How AI Is Reshaping The Battlefield | Bloomberg Tech: Asia 3/27/2026

The Bloomberg Tech Asia segment examines how the U.S. and China are rapidly integrating AI into military operations through differing strategies, raising ethical concerns about autonomous decision-making and battlefield uncertainty. Experts highlight AI’s potential to enhance situational awareness and data processing while emphasizing the necessity of human oversight to balance efficiency with accountability in modern warfare.

The Bloomberg Tech Asia segment explores how artificial intelligence (AI) is increasingly transforming the defense sector, with a particular focus on the ongoing arms race between the United States and China. Both superpowers are aggressively integrating AI into military operations, but with differing strategies: the U.S. relies on market-driven partnerships with defense contractors and tech firms, while China pursues a military-civil fusion approach aimed at creating a world-class army by 2049. This competition raises significant ethical concerns, especially regarding autonomous lethal decision-making, privacy, and data security.
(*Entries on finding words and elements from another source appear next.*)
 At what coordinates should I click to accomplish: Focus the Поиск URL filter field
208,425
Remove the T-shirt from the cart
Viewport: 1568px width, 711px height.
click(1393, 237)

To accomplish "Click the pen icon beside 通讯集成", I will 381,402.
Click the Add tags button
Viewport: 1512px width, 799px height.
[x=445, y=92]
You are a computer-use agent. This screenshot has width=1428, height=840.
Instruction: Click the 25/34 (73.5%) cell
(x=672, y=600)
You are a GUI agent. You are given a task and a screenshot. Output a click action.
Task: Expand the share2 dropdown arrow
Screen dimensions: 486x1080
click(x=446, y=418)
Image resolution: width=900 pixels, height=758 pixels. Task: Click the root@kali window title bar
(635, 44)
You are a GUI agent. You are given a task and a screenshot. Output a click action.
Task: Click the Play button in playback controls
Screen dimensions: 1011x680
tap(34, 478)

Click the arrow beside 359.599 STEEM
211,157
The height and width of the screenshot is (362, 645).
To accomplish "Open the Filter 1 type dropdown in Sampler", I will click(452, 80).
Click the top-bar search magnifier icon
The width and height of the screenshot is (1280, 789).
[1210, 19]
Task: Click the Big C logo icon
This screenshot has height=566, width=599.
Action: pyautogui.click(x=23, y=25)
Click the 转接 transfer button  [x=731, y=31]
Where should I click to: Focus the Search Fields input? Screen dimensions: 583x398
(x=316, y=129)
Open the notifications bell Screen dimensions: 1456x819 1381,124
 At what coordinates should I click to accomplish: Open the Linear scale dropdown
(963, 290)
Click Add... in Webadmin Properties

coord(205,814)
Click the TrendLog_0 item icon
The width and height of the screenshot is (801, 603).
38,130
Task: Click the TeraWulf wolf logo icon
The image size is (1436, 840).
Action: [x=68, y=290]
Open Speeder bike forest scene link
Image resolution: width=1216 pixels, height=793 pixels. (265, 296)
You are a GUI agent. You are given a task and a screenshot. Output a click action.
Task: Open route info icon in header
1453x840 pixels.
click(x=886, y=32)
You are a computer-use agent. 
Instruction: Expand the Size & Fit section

Katrina Manson, a Bloomberg reporter and author of “Project Maven,” highlights that AI is already actively used in U.S. military operations, such as those against Iran, where it accelerates data processing and helps identify points of interest on the battlefield. However, she emphasizes that AI technology is still imperfect, with early algorithms struggling to accurately identify targets across different terrains. The challenge lies in balancing the speed and efficiency AI offers with the risks of errors and unintended escalation, especially as the military contemplates moving from AI as a support tool to a more autonomous decision-maker.

The discussion also touches on the “fog of war” and whether AI reduces or exacerbates battlefield uncertainty. While AI can provide real-time intelligence and faster decision-making, its unpredictable and opaque nature means that human operators must remain involved in critical decisions. The U.S. military, for example, currently requires human approval for AI-generated suggestions, but there is pressure to automate processes further to keep pace with adversaries like China, which is perceived to have advanced capabilities in facial recognition and military AI integration.

Retired Australian Army Major General Gus McLaughlin and David Hahn, CEO of Secondary AI, discuss how AI is revolutionizing military command and control by managing overwhelming amounts of data from various sources such as drones, satellites, and social media. Secondary AI’s work with Japan’s Ministry of Defense exemplifies how AI can analyze vast multimodal data to enhance situational awareness and counter information warfare. However, both experts stress the importance of maintaining human oversight, especially in high-stakes scenarios like missile defense, where split-second decisions may require trusting AI but still demand a human “red button” to intervene.

The segment concludes by acknowledging the rapid pace of AI adoption in defense despite ethical and regulatory challenges. The U.S.-China rivalry is driving accelerated integration of AI technologies in warfare, raising critical questions about accountability, control, and the future role of humans in military decision-making. While AI offers unprecedented capabilities to process information and coordinate complex operations, the debate continues over how to ensure these powerful tools are used responsibly and effectively in the evolving landscape of modern warfare.